FBI Raids Pr. George's Offices in Development Probe

By Rosalind S. Helderman, Aaron C. Davis and Henri E. Cauvin
Washington Post Staff Writers
Sunday, September 14, 2008

Teams of FBI agents raided two Prince George's County government buildings yesterday, law enforcement and other sources said, a sweep that made public a federal investigation of a massive development planned near the Greenbelt Metro station.

A source with knowledge of the probe said agents distributed grand jury subpoenas seeking information about the planned 240-acre development, including efforts by developers to rezone the property and secure highway access from the Capital Beltway.

Two law enforcement sources said agents used a search warrant to enter the offices of J. Michael Dougherty, the county's director of finance. The sources spoke on condition of anonymity because they were not authorized to discuss the raids.

A government source, also speaking on condition of anonymity, said agents also raided a government building that houses offices of the fire department and information technology systems.

Federal authorities are known to be investigating a prominent state lawmaker from the county, Sen. Ulysses Currie (D), whose work for a grocery chain is under scrutiny. They have also begun an inquiry into the relationship between state Sen. Nathaniel Exum (D) and a Capitol Heights auto repair shop whose interests he has advocated.

The investigation made public yesterday does not appear to be directly linked to those probes, the source with knowledge of the subpoenas said.

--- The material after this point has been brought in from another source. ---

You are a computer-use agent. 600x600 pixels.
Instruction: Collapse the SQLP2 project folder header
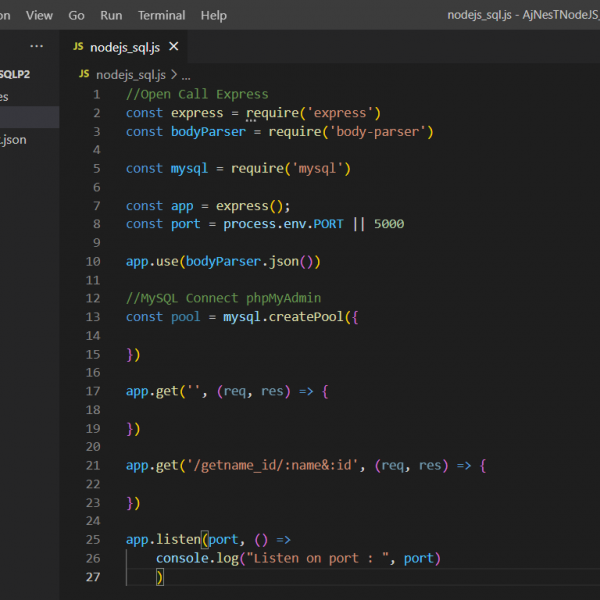14,74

The scope of the FBI investigation was not clear. However, the source with knowledge of the subpoenas said they sought information about contacts with prominent lobbyists and developers. They included Michael Arrington, who has been a lobbyist for one of the partners in the Greenbelt project, and developers Patrick Ricker and Daniel Colton, the source said.

Colton, who was released from prison in 2004 after serving three years for bank fraud, and Ricker did not immediately return calls seeking comment. Arrington said he was unaware of a probe and had no comment. Dougherty also could not immediately be reached.

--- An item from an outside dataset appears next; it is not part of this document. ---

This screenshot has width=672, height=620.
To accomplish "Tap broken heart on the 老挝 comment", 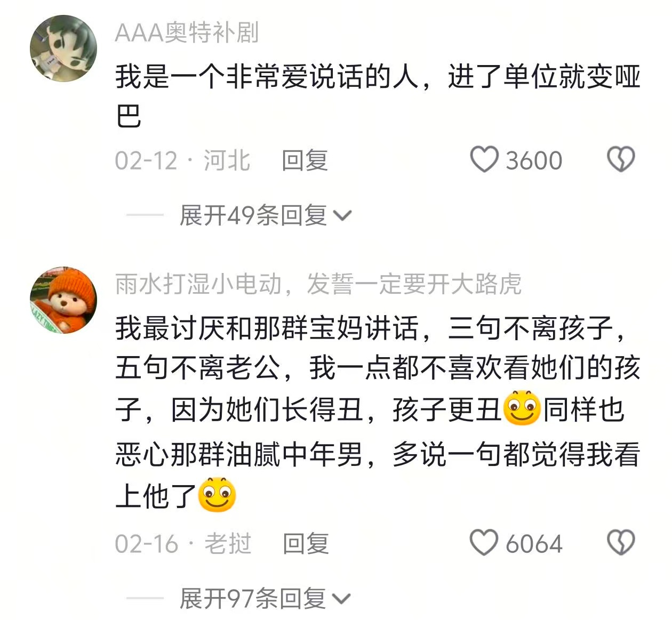I will tap(621, 543).
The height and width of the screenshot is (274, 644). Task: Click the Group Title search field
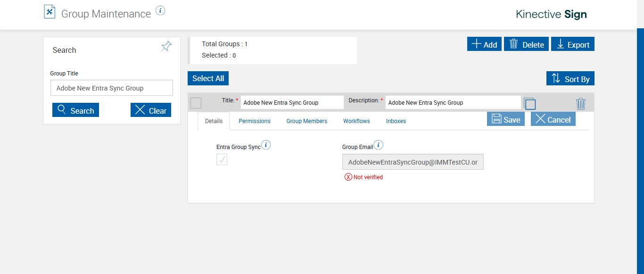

The subpoenas also sought information about former County Council member Thomas R. Hendershot, who in December was hired as a temporary, part-time employee with the fire department. Hendershot declined to comment yesterday.

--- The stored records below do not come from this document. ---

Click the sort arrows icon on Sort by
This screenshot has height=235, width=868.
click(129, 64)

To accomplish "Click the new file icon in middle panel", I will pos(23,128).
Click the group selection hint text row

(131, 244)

Before leaving office in 2006, the New Carrollton Democrat pushed zoning legislation that benefited the development. Although the property around Greenbelt station was zoned for industrial use, Hendershot's 2001 legislation allowed mixed-use development as long as it is of "high quality and sophistication."

The project is called Greenbelt Station, and the site, while principally in Greenbelt, is next to College Park and Berwyn Heights. Over the years, it has been a subject of controversy in all three jurisdictions, and a citizens group has expressed concern over its environmental impact.

According to a newsletter produced by the city of Berwyn Heights, Colton and another consultant told the Berwyn Heights Council in June that Nordstrom, Neiman Marcus and Wegmans were potential anchors. Colton and the consultant said developers had talked with government agencies, including the U.S. General Services Administration, about being tenants in the 1.4 million square feet of office space, according to the Berwyn Heights Bulletin.